I have lived through abuse, addiction, imprisonment, and sixteen years of sustained online impersonation and harassment. These experiences did not break me, they shaped the work I do today.
I served with honour in the military, saving lives at sea and standing with families in their darkest hours. I have pulled the living back from the edge, recovered the dead from unforgiving waters, and carried grief no one should bear alone.
My scars began long before the internet. Born into abuse, bullied for a stutter, and failed by those meant to protect me, I faced the collapse of marriage, mounting debt, and imprisonment for unpaid fines. Addiction nearly claimed my life. What saved me was movement. Endurance became my discipline, my therapy, and my way back.
The deepest wound came when my identity was stolen and weaponised online, destroying my reputation in full view of employers, peers, and even my children. The internet is global, but justice is local, and truth does not always prevail.

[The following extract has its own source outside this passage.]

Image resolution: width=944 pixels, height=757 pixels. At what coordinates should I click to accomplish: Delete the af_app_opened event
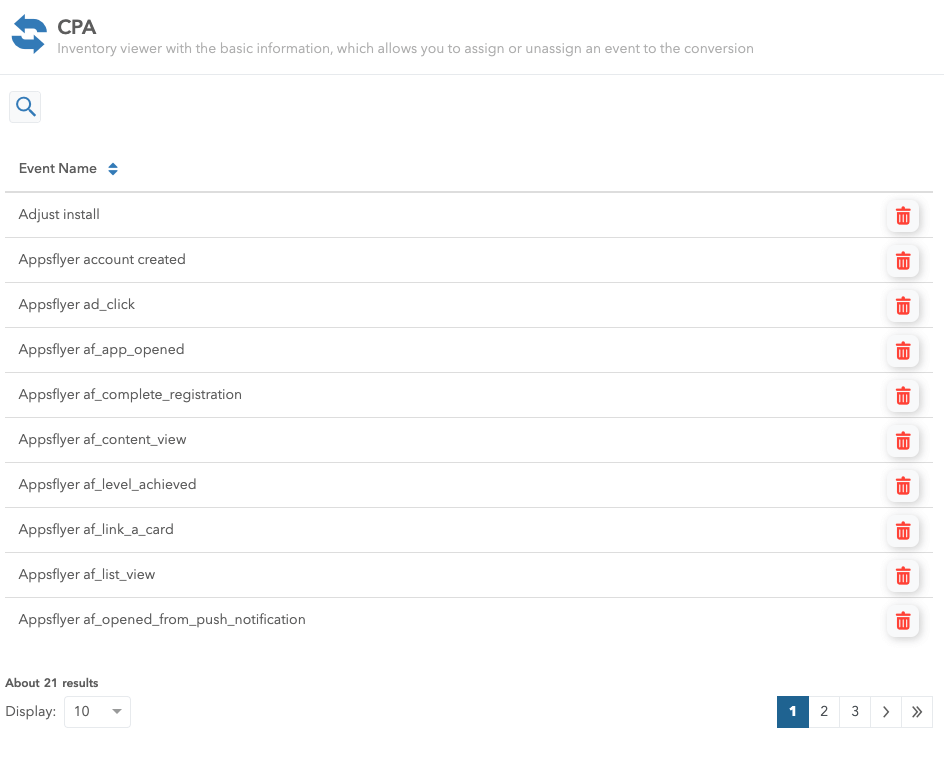(x=903, y=351)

Today, I speak to audiences about endurance, adversity, and resilience the human cost of trolling, online abuse, and digital defamation and how individuals and institutions can respond. My work goes beyond awareness. I integrate survivor‑led advocacy, trauma‑aware practice, and ethical storytelling into every keynote. I show how lived experience can inform research, shape policy, and strengthen public understanding.
My message is simple:
no one has the right to write your story without your consent.
I show how scars can become armour, and how endurance, resilience, and truth can be transformed into tools of resistance and renewal.